The driver's name has not been released, and the driver is not in custody. But now, there are renewed calls for safety improvements in the area near Timber Creek High School where two other children were also hit by cars.

The four-lane road has a 40 mile per hour speed limit. There’s even a sign that warns drivers that it is state law to yield pedestrians to the crosswalk. Despite the warning and flashing lights, people continue to get hit there. And one victim has had enough.

16-year-old Hannah Perkins was nervous the first time she returned to the intersection of Alta Vista Drive and Funnel Street in far north Fort Worth since being run over by a pickup truck while riding her bike on the crosswalk in October of 2015.

“I’m shaking a little bit,” she said. “I don’t see many cars slowing down.”

It's the same area near where a 13-year old boy was hit and injured in December 2014, and parents lobbied for and got the city to add some flashing lights and signs.

Now, Hannah says she's facing her fears in order to advocate for another boy she's never met but can absolutely relate to.

“I want him to know that I am there for him and his family,” she said.

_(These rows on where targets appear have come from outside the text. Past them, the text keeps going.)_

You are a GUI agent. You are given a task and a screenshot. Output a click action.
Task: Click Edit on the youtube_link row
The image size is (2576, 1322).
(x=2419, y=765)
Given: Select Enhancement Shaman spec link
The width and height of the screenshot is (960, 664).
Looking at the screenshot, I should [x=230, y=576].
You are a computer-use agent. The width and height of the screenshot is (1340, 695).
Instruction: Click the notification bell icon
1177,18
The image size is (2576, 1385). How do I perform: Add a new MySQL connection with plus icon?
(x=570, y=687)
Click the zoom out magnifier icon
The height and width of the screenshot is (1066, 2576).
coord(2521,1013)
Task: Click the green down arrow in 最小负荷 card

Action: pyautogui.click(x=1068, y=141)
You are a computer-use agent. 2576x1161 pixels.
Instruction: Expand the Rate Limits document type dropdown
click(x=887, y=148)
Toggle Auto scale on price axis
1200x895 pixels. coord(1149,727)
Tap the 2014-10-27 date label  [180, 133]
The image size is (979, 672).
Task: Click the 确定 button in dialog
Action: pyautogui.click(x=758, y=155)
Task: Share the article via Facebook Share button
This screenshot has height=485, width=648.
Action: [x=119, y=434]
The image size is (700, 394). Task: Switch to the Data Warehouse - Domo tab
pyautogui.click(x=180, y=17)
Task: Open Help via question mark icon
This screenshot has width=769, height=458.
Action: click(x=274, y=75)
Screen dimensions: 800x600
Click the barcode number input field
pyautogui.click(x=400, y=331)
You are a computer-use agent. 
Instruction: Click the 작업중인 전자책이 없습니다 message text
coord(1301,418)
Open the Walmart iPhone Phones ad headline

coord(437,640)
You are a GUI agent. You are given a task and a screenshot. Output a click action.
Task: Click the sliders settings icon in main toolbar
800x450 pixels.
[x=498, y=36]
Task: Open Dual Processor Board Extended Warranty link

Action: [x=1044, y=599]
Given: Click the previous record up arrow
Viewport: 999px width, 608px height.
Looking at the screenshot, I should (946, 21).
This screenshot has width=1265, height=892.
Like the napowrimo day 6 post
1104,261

16-year-old Aaron Lancaster was run over by a hit-and-run driver at this same intersection on March 19. Hannah saw it on the news.

“She’s like, ‘Mom, there's a boy in a coma. He was hit at the same intersection,’” said Hannah’s mom, Kathy. “And I grabbed her phone and looked, and we both just broke down.”

Witnesses told police they saw Aaron push the button to activate the flashing pedestrian crossing lights and then enter the crosswalk when a car hit him and kept on going.

“Just to think that another boy was lying in that road, and it was at night, and I don’t know how long he was by himself,” Kathy said. “Somebody hit him and drove away, that’s just so much worse. And I didn’t think it could get worse then what happened to Hannah.

But, it did. And while Aaron lies in a coma unable to speak for himself, Hannah is writing, what she calls, a letter from the heart to call for the city to install a traffic light before somebody dies there.

“I’ll write it good enough in the sense that I’ll be able to bring it to the city, share it with them and hopefully move them,” she said.